Sarcopenia, myosteatosis and visceral obesity (VO) are known to negatively impact on outcomes from colorectal cancer (CRC). Little is known about tumour factors associated with these body composition (BC) phenotypes. We aimed to identify whether histopathological tumour characteristics were associated with various BC phenotypes.

METHODS

A prospectively collected database of patients undergoing surgery for primary CRC at a tertiary referral unit in the United Kingdom was analysed. Sarcopenia, myosteatosis and VO were identified on preoperative CT. Binary logistic regression modelling was performed to determine significant associations between tumour stage, grade and BC phenotype.

RESULTS

Final analysis included 795 patients; median age 69, 56% male, 65% were sarcopenic, 72% myosteatotic, 52% VO and 20% had sarcopenic obesity (SO).

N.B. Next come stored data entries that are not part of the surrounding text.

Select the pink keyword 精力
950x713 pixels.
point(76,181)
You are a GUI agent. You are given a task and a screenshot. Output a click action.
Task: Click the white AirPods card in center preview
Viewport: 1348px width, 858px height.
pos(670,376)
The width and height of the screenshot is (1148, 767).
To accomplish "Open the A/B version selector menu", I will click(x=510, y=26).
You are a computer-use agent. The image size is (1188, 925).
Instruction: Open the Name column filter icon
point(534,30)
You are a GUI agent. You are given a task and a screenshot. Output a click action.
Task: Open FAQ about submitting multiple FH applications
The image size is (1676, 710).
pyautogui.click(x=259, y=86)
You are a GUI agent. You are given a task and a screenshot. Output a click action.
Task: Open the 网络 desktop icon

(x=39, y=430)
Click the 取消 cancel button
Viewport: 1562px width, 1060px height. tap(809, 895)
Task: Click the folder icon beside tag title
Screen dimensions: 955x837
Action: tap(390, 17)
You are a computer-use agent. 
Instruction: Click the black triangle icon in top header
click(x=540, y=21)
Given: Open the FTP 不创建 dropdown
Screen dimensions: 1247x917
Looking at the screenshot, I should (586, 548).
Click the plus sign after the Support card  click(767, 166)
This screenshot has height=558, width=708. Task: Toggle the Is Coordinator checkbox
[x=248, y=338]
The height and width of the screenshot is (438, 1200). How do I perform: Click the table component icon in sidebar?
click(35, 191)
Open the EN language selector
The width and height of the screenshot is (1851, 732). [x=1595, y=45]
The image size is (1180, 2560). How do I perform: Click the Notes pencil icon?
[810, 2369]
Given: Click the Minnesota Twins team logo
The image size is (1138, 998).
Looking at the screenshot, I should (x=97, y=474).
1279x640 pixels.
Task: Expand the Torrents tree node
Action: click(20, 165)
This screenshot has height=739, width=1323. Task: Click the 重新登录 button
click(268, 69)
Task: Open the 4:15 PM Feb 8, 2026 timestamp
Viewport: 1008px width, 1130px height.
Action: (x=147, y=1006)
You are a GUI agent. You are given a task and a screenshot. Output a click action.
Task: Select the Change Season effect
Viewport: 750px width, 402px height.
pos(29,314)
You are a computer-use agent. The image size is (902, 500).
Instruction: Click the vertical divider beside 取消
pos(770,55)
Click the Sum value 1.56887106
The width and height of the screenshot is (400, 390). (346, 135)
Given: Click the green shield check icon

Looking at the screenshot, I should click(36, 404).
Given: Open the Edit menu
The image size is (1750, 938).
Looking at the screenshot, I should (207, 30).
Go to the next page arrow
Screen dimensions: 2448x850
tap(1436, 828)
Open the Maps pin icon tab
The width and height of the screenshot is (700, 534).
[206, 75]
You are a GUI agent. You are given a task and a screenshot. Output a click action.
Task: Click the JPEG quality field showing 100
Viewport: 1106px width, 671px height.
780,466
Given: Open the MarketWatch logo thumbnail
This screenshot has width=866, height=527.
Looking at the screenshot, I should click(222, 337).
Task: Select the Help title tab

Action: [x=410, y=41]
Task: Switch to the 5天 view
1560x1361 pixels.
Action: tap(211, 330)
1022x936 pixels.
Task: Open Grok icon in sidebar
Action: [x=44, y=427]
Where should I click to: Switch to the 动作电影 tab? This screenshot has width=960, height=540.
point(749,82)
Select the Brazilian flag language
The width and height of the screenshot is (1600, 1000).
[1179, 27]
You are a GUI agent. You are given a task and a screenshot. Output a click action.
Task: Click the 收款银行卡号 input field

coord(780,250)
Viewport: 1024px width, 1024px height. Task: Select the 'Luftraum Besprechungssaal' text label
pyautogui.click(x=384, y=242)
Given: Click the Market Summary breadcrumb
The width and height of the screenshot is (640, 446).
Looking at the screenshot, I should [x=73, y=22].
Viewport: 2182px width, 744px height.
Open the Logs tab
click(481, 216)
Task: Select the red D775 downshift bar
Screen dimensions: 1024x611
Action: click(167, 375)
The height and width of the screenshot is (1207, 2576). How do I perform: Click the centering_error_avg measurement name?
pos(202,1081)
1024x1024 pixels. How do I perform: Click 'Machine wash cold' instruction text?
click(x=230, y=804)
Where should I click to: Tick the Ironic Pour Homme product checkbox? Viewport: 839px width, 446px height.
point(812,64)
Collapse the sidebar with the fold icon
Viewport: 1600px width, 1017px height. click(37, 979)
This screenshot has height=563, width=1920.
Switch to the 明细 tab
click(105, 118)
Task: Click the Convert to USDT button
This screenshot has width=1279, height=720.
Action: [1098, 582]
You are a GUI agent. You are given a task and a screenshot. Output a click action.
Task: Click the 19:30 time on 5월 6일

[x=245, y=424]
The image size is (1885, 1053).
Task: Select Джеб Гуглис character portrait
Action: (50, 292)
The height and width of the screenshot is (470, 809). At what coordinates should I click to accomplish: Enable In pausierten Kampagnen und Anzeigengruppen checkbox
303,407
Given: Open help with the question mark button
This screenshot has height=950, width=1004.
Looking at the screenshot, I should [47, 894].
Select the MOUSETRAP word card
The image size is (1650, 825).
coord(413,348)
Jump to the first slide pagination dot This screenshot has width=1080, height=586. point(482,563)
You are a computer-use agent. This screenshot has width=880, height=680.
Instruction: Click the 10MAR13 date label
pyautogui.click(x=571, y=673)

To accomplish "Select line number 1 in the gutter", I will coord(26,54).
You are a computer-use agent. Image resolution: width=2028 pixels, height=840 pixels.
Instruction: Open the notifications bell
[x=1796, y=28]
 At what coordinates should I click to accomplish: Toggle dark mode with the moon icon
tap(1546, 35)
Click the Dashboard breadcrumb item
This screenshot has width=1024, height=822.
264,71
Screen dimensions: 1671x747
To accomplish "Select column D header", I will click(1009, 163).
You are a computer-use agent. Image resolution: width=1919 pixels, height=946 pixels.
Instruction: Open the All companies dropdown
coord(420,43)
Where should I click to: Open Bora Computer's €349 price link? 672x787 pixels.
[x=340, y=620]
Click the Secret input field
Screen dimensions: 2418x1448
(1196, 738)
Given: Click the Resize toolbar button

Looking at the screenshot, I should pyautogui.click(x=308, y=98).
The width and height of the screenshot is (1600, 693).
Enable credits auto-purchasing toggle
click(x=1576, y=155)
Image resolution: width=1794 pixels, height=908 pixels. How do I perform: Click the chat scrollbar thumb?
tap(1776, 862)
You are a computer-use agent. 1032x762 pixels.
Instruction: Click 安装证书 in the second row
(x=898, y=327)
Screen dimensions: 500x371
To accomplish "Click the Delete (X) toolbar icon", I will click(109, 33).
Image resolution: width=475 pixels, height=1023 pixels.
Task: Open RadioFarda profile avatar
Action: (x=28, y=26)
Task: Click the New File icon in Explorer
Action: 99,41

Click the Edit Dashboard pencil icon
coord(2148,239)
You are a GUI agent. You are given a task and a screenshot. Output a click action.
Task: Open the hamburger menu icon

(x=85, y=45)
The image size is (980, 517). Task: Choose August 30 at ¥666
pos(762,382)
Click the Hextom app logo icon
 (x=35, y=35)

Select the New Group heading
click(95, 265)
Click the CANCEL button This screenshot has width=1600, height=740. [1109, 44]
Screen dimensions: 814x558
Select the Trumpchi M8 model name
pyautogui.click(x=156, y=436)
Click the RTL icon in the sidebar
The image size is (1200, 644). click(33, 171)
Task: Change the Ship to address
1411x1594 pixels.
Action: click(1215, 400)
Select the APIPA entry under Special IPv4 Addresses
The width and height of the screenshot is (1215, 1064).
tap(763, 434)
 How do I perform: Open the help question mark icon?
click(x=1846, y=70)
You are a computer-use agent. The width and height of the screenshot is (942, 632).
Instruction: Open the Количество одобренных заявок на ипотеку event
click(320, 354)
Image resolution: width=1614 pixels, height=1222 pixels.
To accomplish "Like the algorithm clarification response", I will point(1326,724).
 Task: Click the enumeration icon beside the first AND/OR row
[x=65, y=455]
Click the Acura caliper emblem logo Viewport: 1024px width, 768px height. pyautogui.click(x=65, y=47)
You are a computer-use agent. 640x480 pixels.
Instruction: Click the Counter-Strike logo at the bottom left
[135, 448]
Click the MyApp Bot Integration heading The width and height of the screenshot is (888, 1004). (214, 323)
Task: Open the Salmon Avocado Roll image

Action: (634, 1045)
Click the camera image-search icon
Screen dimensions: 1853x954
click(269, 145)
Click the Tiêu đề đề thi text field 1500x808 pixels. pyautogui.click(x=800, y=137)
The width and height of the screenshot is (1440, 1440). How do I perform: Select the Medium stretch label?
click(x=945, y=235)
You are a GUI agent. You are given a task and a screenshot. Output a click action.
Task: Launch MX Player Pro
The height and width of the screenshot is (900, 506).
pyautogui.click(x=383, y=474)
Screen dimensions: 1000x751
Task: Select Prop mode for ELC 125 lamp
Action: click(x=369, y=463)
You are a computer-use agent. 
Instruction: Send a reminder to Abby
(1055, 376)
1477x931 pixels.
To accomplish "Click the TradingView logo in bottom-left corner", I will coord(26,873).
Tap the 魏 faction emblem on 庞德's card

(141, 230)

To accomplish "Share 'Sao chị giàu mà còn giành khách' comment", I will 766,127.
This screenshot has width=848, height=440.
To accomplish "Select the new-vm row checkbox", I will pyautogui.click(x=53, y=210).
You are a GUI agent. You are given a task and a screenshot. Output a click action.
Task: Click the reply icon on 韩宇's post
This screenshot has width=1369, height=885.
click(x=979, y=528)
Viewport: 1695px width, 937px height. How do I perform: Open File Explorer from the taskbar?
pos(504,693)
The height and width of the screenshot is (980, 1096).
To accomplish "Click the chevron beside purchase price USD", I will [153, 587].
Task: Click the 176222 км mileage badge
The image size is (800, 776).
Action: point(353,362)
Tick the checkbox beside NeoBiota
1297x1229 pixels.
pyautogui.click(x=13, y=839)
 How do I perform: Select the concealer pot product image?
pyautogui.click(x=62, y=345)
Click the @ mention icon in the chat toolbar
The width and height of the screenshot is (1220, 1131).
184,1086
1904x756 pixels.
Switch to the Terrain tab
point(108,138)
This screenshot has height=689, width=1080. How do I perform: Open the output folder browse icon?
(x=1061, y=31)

VO patients were significantly less likely to have advanced T Stage (T3-4) OR0.62(95%CI 0.44-0.86, p = 0.005); nodal metastases OR0.60(95%CI 0.44-0.82, p = 0.001); vascular invasion OR0.63(95%CI 0.46-0.88, p = 0.006) and poor tumour differentiation OR0.49(95%CI 0.28-0.86, p = 0.012). Myosteatotic patients were more likely to have metastatic disease OR2.31(95%CI 1.15-4.63, p = 0.018) but less likely to have poorly differentiated tumours OR0.48(95%CI 0.27-0.86, p = 0.013). SO patients were significantly more likely to have poorly differentiated tumours OR2.01(95%CI 1.04-3.87, p = 0.037).

CONCLUSION

VO predisposes to earlier stage tumours with a less aggressive tumour phenotype. The SO group have adverse tumour characteristics which may be explained by differences in fat distribution. Myosteatosis relates to increased likelihood of distant metastasis that may be related to a systemic inflammatory response, despite the association with better differentiated tumours.